***** Records to process

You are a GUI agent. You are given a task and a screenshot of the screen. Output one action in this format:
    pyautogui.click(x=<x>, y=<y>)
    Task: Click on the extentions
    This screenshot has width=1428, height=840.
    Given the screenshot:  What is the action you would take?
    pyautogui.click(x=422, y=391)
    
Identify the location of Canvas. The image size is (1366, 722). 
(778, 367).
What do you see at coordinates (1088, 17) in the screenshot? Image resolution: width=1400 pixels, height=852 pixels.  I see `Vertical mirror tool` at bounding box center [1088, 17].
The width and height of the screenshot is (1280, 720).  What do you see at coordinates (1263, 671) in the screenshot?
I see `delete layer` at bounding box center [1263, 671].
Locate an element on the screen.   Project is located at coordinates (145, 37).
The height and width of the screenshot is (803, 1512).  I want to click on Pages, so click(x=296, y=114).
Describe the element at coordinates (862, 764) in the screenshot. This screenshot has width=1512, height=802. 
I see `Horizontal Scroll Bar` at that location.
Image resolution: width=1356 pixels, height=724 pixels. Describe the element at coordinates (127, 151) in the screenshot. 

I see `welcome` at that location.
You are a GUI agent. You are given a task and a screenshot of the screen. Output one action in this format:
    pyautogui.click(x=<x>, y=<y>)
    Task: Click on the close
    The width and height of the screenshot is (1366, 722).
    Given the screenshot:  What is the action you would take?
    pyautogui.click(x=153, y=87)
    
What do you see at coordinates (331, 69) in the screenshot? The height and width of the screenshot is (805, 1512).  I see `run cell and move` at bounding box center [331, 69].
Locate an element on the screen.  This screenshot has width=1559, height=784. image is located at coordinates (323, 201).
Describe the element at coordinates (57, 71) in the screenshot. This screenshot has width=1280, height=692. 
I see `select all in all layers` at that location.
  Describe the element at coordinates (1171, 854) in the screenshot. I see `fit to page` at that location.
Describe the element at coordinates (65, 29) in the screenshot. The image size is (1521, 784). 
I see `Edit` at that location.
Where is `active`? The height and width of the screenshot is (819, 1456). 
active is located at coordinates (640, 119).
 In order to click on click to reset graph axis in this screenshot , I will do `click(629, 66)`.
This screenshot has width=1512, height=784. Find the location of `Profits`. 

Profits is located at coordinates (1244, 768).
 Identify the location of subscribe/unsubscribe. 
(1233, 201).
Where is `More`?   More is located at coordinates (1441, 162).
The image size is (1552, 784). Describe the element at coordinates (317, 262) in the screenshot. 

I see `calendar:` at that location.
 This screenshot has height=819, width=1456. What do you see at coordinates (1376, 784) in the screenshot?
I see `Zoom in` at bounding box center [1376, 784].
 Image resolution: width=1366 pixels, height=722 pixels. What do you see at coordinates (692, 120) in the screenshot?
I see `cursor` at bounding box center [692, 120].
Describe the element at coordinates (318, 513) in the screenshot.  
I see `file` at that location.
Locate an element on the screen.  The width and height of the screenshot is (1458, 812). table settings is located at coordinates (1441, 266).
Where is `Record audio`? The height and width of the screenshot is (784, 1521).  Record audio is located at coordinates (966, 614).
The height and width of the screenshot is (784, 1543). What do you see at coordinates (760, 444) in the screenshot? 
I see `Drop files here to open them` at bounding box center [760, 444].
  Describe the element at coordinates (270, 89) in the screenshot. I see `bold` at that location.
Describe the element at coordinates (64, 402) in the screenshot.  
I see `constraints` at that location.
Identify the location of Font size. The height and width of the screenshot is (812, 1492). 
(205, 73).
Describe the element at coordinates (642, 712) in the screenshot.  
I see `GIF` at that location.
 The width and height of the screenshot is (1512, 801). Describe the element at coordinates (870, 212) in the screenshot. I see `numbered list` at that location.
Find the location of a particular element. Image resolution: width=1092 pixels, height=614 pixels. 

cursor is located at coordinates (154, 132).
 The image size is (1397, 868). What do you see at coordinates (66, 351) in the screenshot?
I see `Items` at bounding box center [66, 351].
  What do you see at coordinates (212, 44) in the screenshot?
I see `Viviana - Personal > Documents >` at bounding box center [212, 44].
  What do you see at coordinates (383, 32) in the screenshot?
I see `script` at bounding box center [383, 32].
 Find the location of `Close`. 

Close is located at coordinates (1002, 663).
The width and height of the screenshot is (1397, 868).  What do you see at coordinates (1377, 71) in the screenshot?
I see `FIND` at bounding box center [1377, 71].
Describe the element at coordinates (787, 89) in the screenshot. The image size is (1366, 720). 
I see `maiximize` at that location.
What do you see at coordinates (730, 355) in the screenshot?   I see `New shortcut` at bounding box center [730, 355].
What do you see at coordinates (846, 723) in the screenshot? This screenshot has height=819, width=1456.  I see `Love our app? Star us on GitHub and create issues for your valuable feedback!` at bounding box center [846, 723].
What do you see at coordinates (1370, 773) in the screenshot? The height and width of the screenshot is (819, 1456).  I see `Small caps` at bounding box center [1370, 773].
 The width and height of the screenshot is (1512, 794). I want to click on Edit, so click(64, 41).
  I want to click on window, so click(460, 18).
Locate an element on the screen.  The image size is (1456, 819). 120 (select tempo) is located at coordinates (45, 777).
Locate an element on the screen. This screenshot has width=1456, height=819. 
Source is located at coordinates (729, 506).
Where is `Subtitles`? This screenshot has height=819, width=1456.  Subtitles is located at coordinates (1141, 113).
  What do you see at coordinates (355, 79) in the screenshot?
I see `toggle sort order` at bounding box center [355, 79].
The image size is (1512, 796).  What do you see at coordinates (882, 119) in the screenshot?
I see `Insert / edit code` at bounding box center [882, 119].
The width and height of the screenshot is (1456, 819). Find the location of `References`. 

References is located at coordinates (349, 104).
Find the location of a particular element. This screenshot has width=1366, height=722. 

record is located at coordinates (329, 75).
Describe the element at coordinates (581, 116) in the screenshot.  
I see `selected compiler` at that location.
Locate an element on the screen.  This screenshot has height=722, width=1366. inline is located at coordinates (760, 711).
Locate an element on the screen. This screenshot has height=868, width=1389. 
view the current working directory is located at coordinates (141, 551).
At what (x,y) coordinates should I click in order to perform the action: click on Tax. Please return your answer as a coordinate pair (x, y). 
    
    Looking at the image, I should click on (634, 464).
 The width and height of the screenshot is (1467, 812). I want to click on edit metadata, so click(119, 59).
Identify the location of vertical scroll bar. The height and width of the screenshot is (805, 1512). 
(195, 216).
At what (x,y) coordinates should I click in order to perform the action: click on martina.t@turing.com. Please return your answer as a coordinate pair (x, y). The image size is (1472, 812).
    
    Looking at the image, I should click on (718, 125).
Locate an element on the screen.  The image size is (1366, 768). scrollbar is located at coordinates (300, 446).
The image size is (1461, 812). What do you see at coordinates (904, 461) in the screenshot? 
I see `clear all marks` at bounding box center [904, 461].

**********

#### Aim of the exercise
Rewrite all of the entries above, substituting "Find an element on the screen" for each occurrence of "Locate an element on the screen" and keeping everything else the same.

#### Expected answer
You are a GUI agent. You are given a task and a screenshot of the screen. Output one action in this format:
    pyautogui.click(x=<x>, y=<y>)
    Task: Click on the extentions
    This screenshot has width=1428, height=840.
    Given the screenshot:  What is the action you would take?
    pyautogui.click(x=422, y=391)
    
Identify the location of Canvas. The image size is (1366, 722). 
(778, 367).
What do you see at coordinates (1088, 17) in the screenshot? Image resolution: width=1400 pixels, height=852 pixels.  I see `Vertical mirror tool` at bounding box center [1088, 17].
The width and height of the screenshot is (1280, 720).  What do you see at coordinates (1263, 671) in the screenshot?
I see `delete layer` at bounding box center [1263, 671].
Find an element on the screen.   Project is located at coordinates (145, 37).
The height and width of the screenshot is (803, 1512).  I want to click on Pages, so click(x=296, y=114).
Describe the element at coordinates (862, 764) in the screenshot. This screenshot has width=1512, height=802. 
I see `Horizontal Scroll Bar` at that location.
Image resolution: width=1356 pixels, height=724 pixels. Describe the element at coordinates (127, 151) in the screenshot. 

I see `welcome` at that location.
You are a GUI agent. You are given a task and a screenshot of the screen. Output one action in this format:
    pyautogui.click(x=<x>, y=<y>)
    Task: Click on the close
    The width and height of the screenshot is (1366, 722).
    Given the screenshot:  What is the action you would take?
    pyautogui.click(x=153, y=87)
    
What do you see at coordinates (331, 69) in the screenshot? The height and width of the screenshot is (805, 1512).  I see `run cell and move` at bounding box center [331, 69].
Find an element on the screen.  This screenshot has width=1559, height=784. image is located at coordinates (323, 201).
Describe the element at coordinates (57, 71) in the screenshot. This screenshot has width=1280, height=692. 
I see `select all in all layers` at that location.
  Describe the element at coordinates (1171, 854) in the screenshot. I see `fit to page` at that location.
Describe the element at coordinates (65, 29) in the screenshot. The image size is (1521, 784). 
I see `Edit` at that location.
Where is `active`? The height and width of the screenshot is (819, 1456). 
active is located at coordinates (640, 119).
 In order to click on click to reset graph axis in this screenshot , I will do `click(629, 66)`.
This screenshot has width=1512, height=784. Find the location of `Profits`. 

Profits is located at coordinates (1244, 768).
 Identify the location of subscribe/unsubscribe. 
(1233, 201).
Where is `More`?   More is located at coordinates (1441, 162).
The image size is (1552, 784). Describe the element at coordinates (317, 262) in the screenshot. 

I see `calendar:` at that location.
 This screenshot has height=819, width=1456. What do you see at coordinates (1376, 784) in the screenshot?
I see `Zoom in` at bounding box center [1376, 784].
 Image resolution: width=1366 pixels, height=722 pixels. What do you see at coordinates (692, 120) in the screenshot?
I see `cursor` at bounding box center [692, 120].
Describe the element at coordinates (318, 513) in the screenshot.  
I see `file` at that location.
Find an element on the screen.  The width and height of the screenshot is (1458, 812). table settings is located at coordinates (1441, 266).
Where is `Record audio`? The height and width of the screenshot is (784, 1521).  Record audio is located at coordinates (966, 614).
The height and width of the screenshot is (784, 1543). What do you see at coordinates (760, 444) in the screenshot? 
I see `Drop files here to open them` at bounding box center [760, 444].
  Describe the element at coordinates (270, 89) in the screenshot. I see `bold` at that location.
Describe the element at coordinates (64, 402) in the screenshot.  
I see `constraints` at that location.
Identify the location of Font size. The height and width of the screenshot is (812, 1492). 
(205, 73).
Describe the element at coordinates (642, 712) in the screenshot.  
I see `GIF` at that location.
 The width and height of the screenshot is (1512, 801). Describe the element at coordinates (870, 212) in the screenshot. I see `numbered list` at that location.
Find the location of a particular element. Image resolution: width=1092 pixels, height=614 pixels. 

cursor is located at coordinates (154, 132).
 The image size is (1397, 868). What do you see at coordinates (66, 351) in the screenshot?
I see `Items` at bounding box center [66, 351].
  What do you see at coordinates (212, 44) in the screenshot?
I see `Viviana - Personal > Documents >` at bounding box center [212, 44].
  What do you see at coordinates (383, 32) in the screenshot?
I see `script` at bounding box center [383, 32].
 Find the location of `Close`. 

Close is located at coordinates (1002, 663).
The width and height of the screenshot is (1397, 868).  What do you see at coordinates (1377, 71) in the screenshot?
I see `FIND` at bounding box center [1377, 71].
Describe the element at coordinates (787, 89) in the screenshot. The image size is (1366, 720). 
I see `maiximize` at that location.
What do you see at coordinates (730, 355) in the screenshot?   I see `New shortcut` at bounding box center [730, 355].
What do you see at coordinates (846, 723) in the screenshot? This screenshot has height=819, width=1456.  I see `Love our app? Star us on GitHub and create issues for your valuable feedback!` at bounding box center [846, 723].
What do you see at coordinates (1370, 773) in the screenshot? The height and width of the screenshot is (819, 1456).  I see `Small caps` at bounding box center [1370, 773].
 The width and height of the screenshot is (1512, 794). I want to click on Edit, so click(64, 41).
  I want to click on window, so click(460, 18).
Find an element on the screen.  The image size is (1456, 819). 120 (select tempo) is located at coordinates (45, 777).
Find an element on the screen. This screenshot has width=1456, height=819. 
Source is located at coordinates (729, 506).
Where is `Subtitles`? This screenshot has height=819, width=1456.  Subtitles is located at coordinates (1141, 113).
  What do you see at coordinates (355, 79) in the screenshot?
I see `toggle sort order` at bounding box center [355, 79].
The image size is (1512, 796).  What do you see at coordinates (882, 119) in the screenshot?
I see `Insert / edit code` at bounding box center [882, 119].
The width and height of the screenshot is (1456, 819). Find the location of `References`. 

References is located at coordinates (349, 104).
Find the location of a particular element. This screenshot has width=1366, height=722. 

record is located at coordinates (329, 75).
Describe the element at coordinates (581, 116) in the screenshot.  
I see `selected compiler` at that location.
Find an element on the screen.  This screenshot has height=722, width=1366. inline is located at coordinates (760, 711).
Find an element on the screen. This screenshot has height=868, width=1389. 
view the current working directory is located at coordinates (141, 551).
At what (x,y) coordinates should I click in order to perform the action: click on Tax. Please return your answer as a coordinate pair (x, y). 
    
    Looking at the image, I should click on (634, 464).
 The width and height of the screenshot is (1467, 812). I want to click on edit metadata, so click(119, 59).
Identify the location of vertical scroll bar. The height and width of the screenshot is (805, 1512). 
(195, 216).
At what (x,y) coordinates should I click in order to perform the action: click on martina.t@turing.com. Please return your answer as a coordinate pair (x, y). The image size is (1472, 812).
    
    Looking at the image, I should click on (718, 125).
Find an element on the screen.  The image size is (1366, 768). scrollbar is located at coordinates (300, 446).
The image size is (1461, 812). What do you see at coordinates (904, 461) in the screenshot? 
I see `clear all marks` at bounding box center [904, 461].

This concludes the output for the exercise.